Florida Eye Doctor with Pop-Star Aspirations Settles Million-Dollar Medicare Fraud Case
WASHINGTON (Aug. 30, 2016) — Whistleblower Lori Moore will receive $200,000 for helping U.S. taxpayers to recover a $1 million settlement from Monique Barbour, a Florida ophthalmologist accused of defrauding Medicare to support a lavish lifestyle that included an attempt to become a pop star under the pseudonym “Anayya Von Kitten.”
The Employment Law Group® law firm represented Ms. Moore in the civil case, which alleged that Dr. Barbour, the owner of Clear Vue Eye Center in Lake Worth, Fla., overbilled the government’s Medicare insurance program in violation of the federal False Claims Act and the Florida False Claims Act.
While Dr. Barbour has settled with the federal government, claims under Florida state law remain pending.
Ms. Moore served as Dr. Barbour’s office manager and personal assistant until she was fired after questioning practices that helped to finance Dr. Barbour’s fast-lane South Florida lifestyle — a lifestyle that involved night clubbing, multiple homes, international travel, music-publishing ventures, and ownership of a semi-professional basketball team.
In her guise as Anayya Von Kitten, Dr. Barbour released several YouTube videos featuring her heavily produced electronic dance music. She also made a trailer for a proposed reality-television show, Staying in Check, that spliced together vignettes from her music career and consultations with real ophthalmology patients.
Ms. Moore alleged that Dr. Barbour fired her in 2014 after Ms. Moore urged the doctor to come clean about improper Medicare billing. According to court documents unsealed today, Ms. Moore had witnessed numerous instances of unbundling, upcoding, and other inappropriate Medicare billing methods.

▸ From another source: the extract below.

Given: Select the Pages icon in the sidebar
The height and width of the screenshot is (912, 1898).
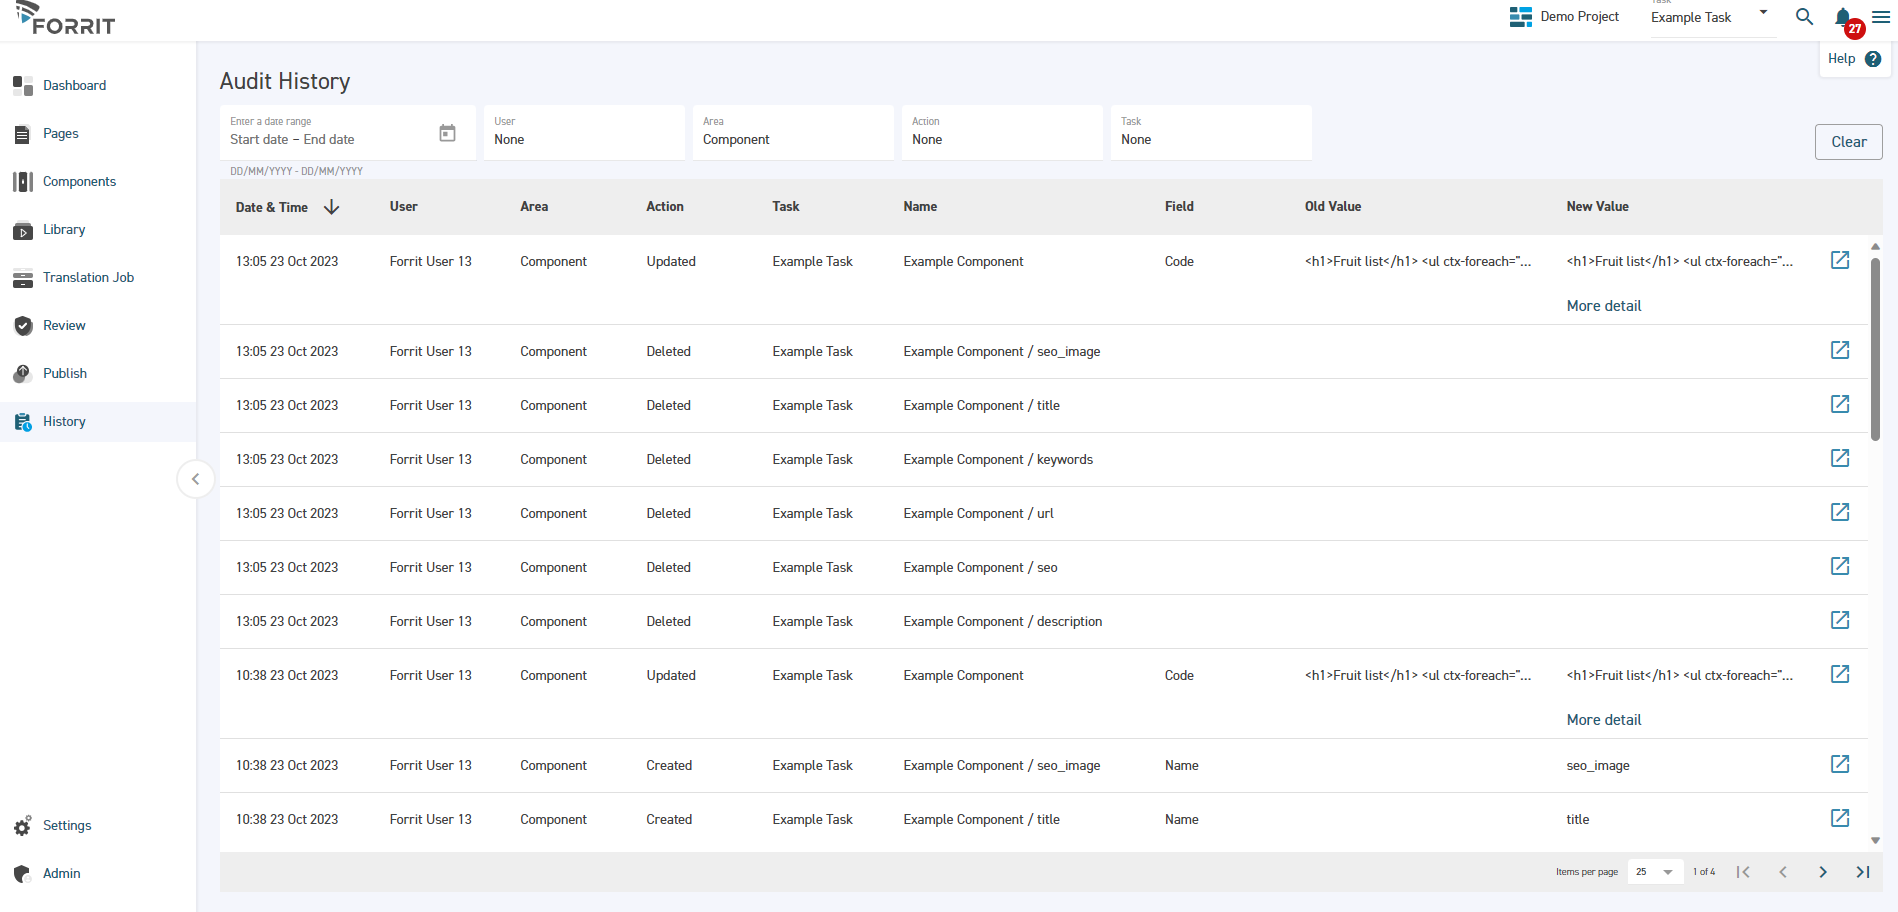Looking at the screenshot, I should tap(22, 133).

“When I first joined Dr. Barbour, I was excited about helping her to grow her practice,” said Ms. Moore. “But as time went on I concluded that she was using Medicare — taxpayer money — to help fund her lifestyle. I couldn’t be a part of that, so I asked her to stop. I was shocked when she fired me, but I couldn’t walk away and let it continue.”
Ms. Moore filed a complaint against Clear Vue and Dr. Barbour under laws including federal False Claims Act. That statute, originally signed into law by President Abraham Lincoln in 1863, makes it illegal to deceive the federal government for financial gain.

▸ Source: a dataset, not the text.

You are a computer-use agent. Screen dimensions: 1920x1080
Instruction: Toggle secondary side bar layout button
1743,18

The law includes a “qui tam” provision that allows whistleblowers to file a legal complaint on behalf of the government and — if they prevail — to receive a share of the proceeds.

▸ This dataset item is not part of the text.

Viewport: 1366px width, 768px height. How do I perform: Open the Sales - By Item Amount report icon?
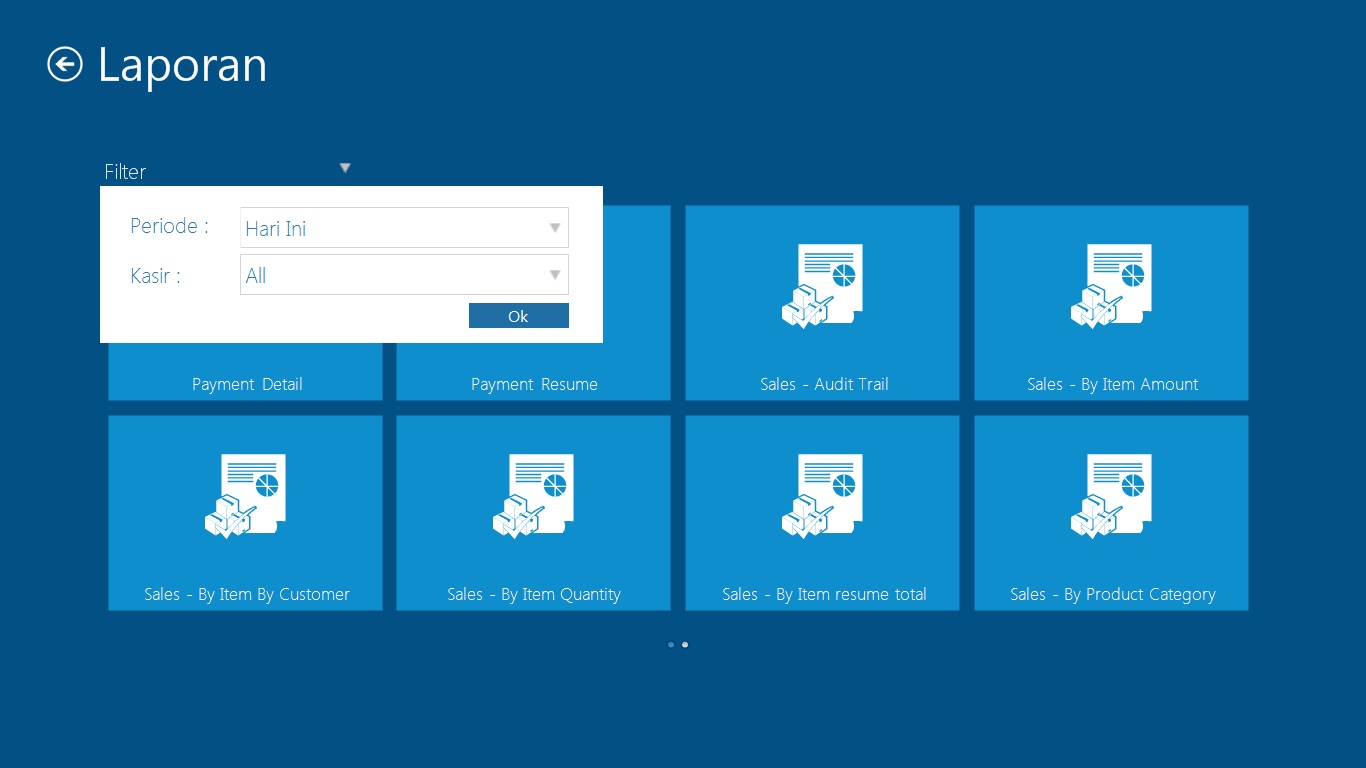[x=1110, y=286]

“It took a lot of courage for Lori to stand up to the person who fired her,” said David L. Scher, a principal of The Employment Law Group and Ms. Moore’s lead attorney. “Many employees are aware of wrongdoing and just look the other way. Maybe they figure it’s not their problem, or that blowing the whistle is just too hard. Lori did the right thing, and I am pleased that she will be rewarded for it.”
In the last fiscal year, taxpayers recovered more than $1.8 billion as a result of lawsuits filed by whistleblowers against healthcare providers under the False Claims Act. The whistleblowers in these cases — who ranged from hospital executives to medical professionals to office staff — received about $330 million in rewards.